Junior Minister Damien English. Sam Boal/
Damien English

In a first, the Planning Regulator has urged a minister to reverse decision for east Cork retail village

Under legislation, Minister Damien English has two weeks to decide whether to accept or reject the regulator’s recommendation.

PLANS FOR A major new retail outlet in east Cork could hinge on a decision of the Minister for Housing and Urban Development, Damien English, who has been urged to reverse a recent decision by Cork County Council that was designed to facilitate a €100m “tourist outlet village”.

The Planning Regulator, Niall Cussen, has issued a recommendation to English to direct Cork County Council to annul the recent variation to the Cork County Development Plan which would allow for the development of a Kildare Village-style centre near Carrigtwohill.

It is the first time that the regulator, whose office was established last year, has used his powers to make a formal recommendation to the minister to direct a local authority to follow his orders.

Under legislation, English has two weeks to decide whether to accept or reject the regulator’s recommendation.

UK property firm, Rioja Estates, announced its plans last November for a tourist outlet village selling heavily discounted leading brands at Killacoyne outside the east Cork village which would create more than 850 jobs and attract 220,000 additional tourists to the region annually.

The company expressed hope that the facility could open by March 2024.

In January, councillors supported by the local authority’s chief executive, Tim Lucey, voted 42-4 to alter the Cork County Development Plan to allow for a major retail outlet to be developed near Carrigtwohill.

Lucey said he and his officials held a strong view that there was retail capacity to accommodate such a centre without it having an adverse impact on other retailers in Cork.

However, Cussen said the recent decision by Cork County Council to go ahead with a change to the Cork County Development Plan 2014 was inconsistent with his own recommendation notified to the council in November that the variation should not be made prior to the preparation by both local authorities in Cork of an updated retail strategy for the Cork region as required under retail planning guidelines.

The amendment allows for the provision of a retail outlet centre on the N25 corridor.

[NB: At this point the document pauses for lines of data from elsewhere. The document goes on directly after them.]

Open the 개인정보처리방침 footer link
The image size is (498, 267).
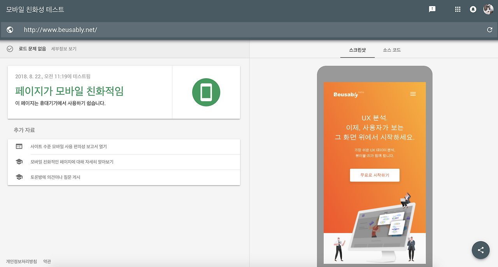click(21, 261)
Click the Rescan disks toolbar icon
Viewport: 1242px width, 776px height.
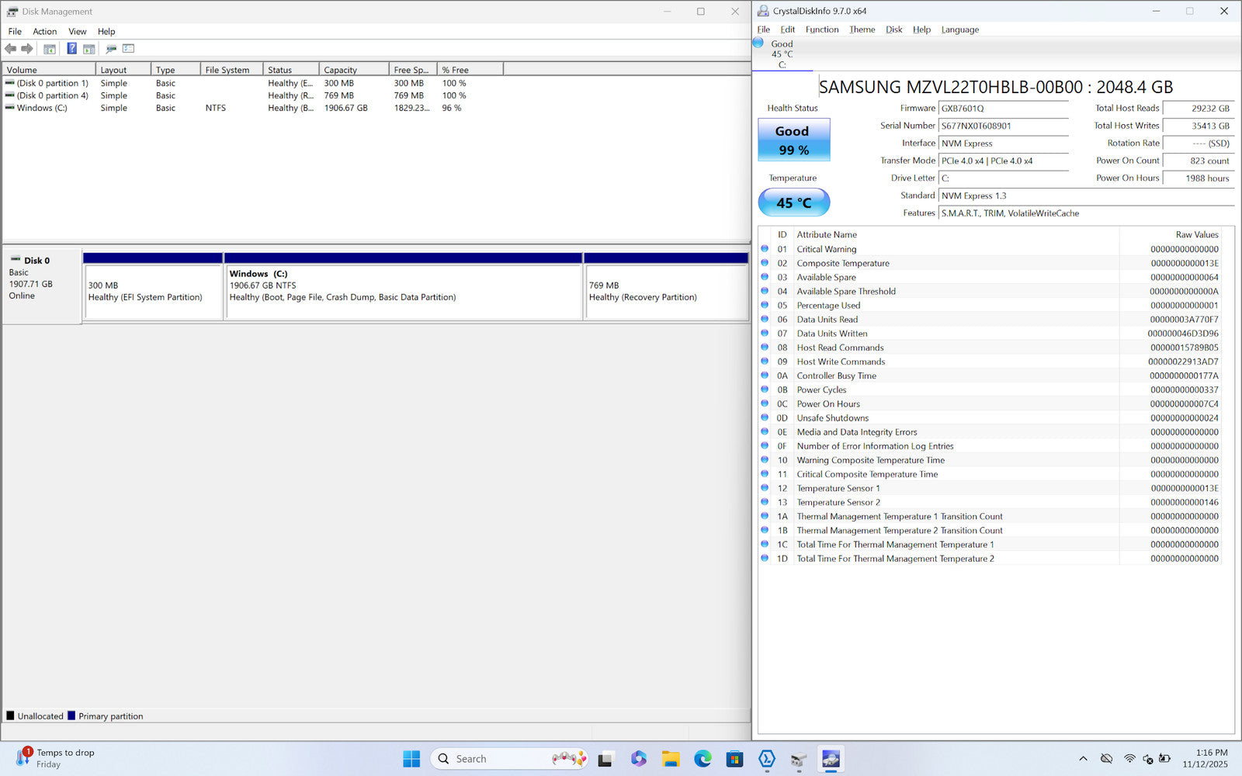click(111, 49)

In a letter to English, the regulator said the council’s decision was premature and resulted in a development plan that fails to set out an overall strategy for the proper planning and sustainable development of Cork which represented a breach of the legislation.

Cussen said the existing Metropolitan Cork Joint Retail Strategy contained no policy guidance or direction on the development of retail outlets that were consistent with the central objectives of national retail guidelines.

He pointed out that a retail study which informed the recent variation made by Cork County Council concluded there was only capacity for one such retail outlet in the Cork area.

“The identification of a preferred sub-catchment for one retail type in advance of the joint retail strategy represents a piecemeal rather than strategic approach to planning” said Cussen.

The regulator said it was premature to identify the preferred location for a retail outlet centre in advance of the updated joint retail strategy to be undertaken by the two councils, particularly given there was only capacity for one development of that type.

He also complained that the variation did not have sufficient regard for guidelines on spatial planning and national roads, particularly in relation to issues regarding road safety and traffic capacity linked to developments that were highly dependent on being accessed by cars.

The regulator noted that Transport Infrastructure Ireland had also voiced concerns about the changes made by the council given traffic issues on the N25.

Two other potential locations for a retail outlet centre on the N20 (Cork-Limerick) corridor and N22 (Cork-Killarney) corridor were identified by the council and found to have less impact on traffic but they were not subject to detailed assessment.

Cussen said his office had a statutory duty to evaluate and assess proposed variation to development plans of local authorities in relation to proper planning and sustainable development.